Problem description
Going through the data below, find how many lines include the word "agent", and reply with that number alone.

- - - -

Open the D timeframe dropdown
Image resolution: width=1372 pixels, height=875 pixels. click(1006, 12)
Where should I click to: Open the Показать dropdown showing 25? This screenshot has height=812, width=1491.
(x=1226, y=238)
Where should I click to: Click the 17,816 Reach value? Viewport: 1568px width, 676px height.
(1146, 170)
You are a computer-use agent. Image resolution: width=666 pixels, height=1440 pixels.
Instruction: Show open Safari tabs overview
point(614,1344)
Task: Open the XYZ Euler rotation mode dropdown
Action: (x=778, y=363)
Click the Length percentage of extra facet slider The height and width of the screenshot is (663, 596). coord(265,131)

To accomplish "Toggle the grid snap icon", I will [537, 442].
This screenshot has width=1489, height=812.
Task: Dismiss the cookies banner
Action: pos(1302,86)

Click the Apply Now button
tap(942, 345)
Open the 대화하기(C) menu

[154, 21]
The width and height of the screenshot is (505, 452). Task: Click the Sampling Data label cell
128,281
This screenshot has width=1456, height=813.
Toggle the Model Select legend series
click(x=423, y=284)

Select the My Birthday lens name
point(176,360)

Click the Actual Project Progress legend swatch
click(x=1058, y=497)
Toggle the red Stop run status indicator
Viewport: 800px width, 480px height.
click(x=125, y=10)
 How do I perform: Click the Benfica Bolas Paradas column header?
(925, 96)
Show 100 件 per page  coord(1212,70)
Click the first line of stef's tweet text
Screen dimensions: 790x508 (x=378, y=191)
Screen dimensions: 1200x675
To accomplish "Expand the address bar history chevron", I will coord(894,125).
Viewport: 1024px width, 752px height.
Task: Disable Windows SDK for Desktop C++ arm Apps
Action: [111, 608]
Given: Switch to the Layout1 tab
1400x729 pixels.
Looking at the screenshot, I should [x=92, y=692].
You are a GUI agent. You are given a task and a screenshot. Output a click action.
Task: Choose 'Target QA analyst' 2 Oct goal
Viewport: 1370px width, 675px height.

- - - -

Solution to the exercise
2